** Source extract **
+++

Research came out about Gen Z spending habits. 86% of them admit they overspend on live events. Some are paying $3,000 for a single Taylor Swift ticket! Not just rich kids. Regular people. College students. Young professionals who blow their rent money to see a concert.
And parents are justifying it. They call it an "investment in memories." They're framing it as family bonding. They're treating a three-hour concert like a rite of passage.
The psychology behind it is fascinating. It's actually NOT all about the music. It's about FOMO. Yes, her songs are catchy. But a concert (not just hers) is about belonging to a cultural moment. It's about being part of something bigger than yourself. It's about the status of saying "I was there."
Gen Z values experiences over things. (That ALONE is a lesson you can run with!) A concert ticket isn't just entertainment. It's social capital. It's identity. It's proof they showed up for something that mattered.
Here's the part that made me think: Parents who hesitate to spend $500 on dance lessons will drop $3,000 on concert tickets without blinking. Because they've framed one as an expense and the other as an experience.
2. The $500 Hesitation

Now let's talk about you.

+++

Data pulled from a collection
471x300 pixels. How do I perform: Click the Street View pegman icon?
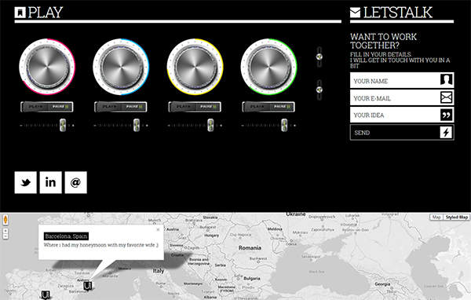[5, 220]
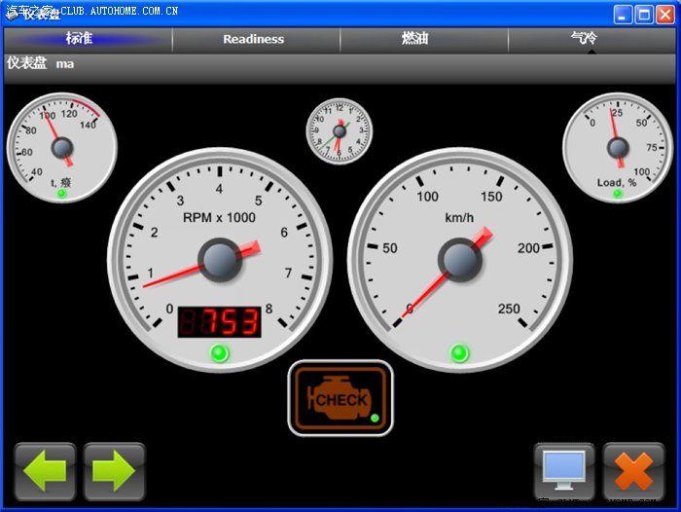The image size is (681, 512).
Task: Select the engine Load % gauge
Action: [x=617, y=147]
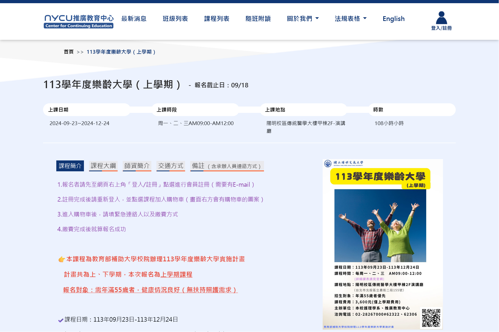499x332 pixels.
Task: Expand the 關於我們 dropdown
Action: (x=303, y=19)
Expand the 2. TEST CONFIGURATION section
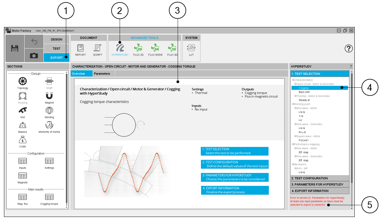This screenshot has height=220, width=383. pyautogui.click(x=320, y=178)
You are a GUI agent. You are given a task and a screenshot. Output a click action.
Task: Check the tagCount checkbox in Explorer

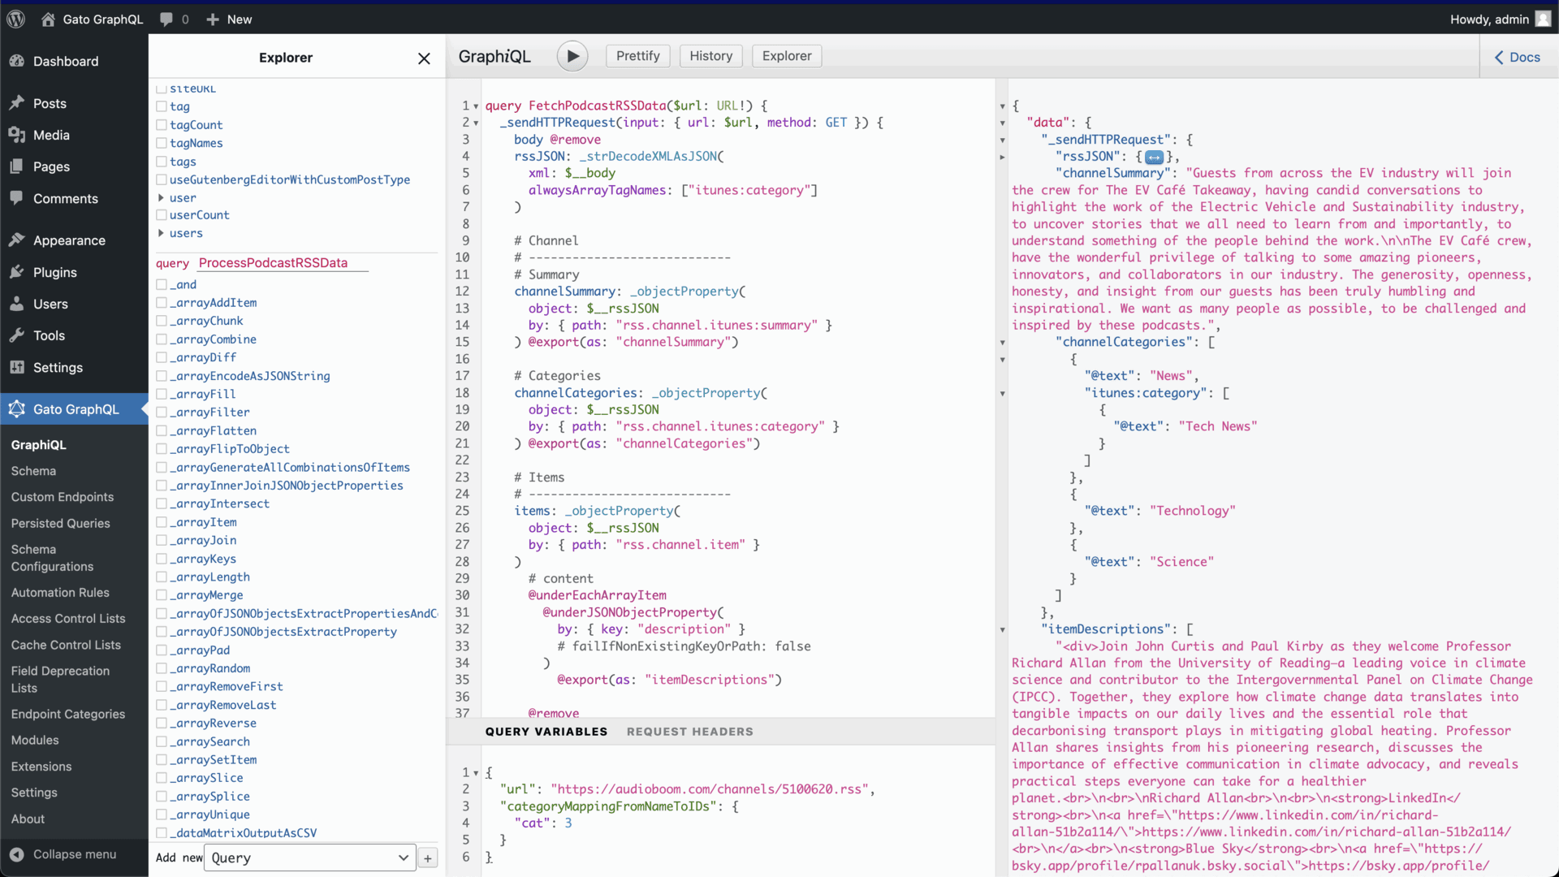point(162,124)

+++

Check each statement below against the piece on Gen Z concert spending, answering yes or no and quoting the exact words from it that settle the point.
1. The research found that most of Gen Z admit to overspending on live events.
2. The piece says a concert is mainly about the music.
3. The piece says Gen Z values things over experiences.
These records were taken from a different source than the text.

1. Yes: "86% of them admit they overspend on live events."
2. No: "It's actually NOT all about the music."
3. No: "Gen Z values experiences over things."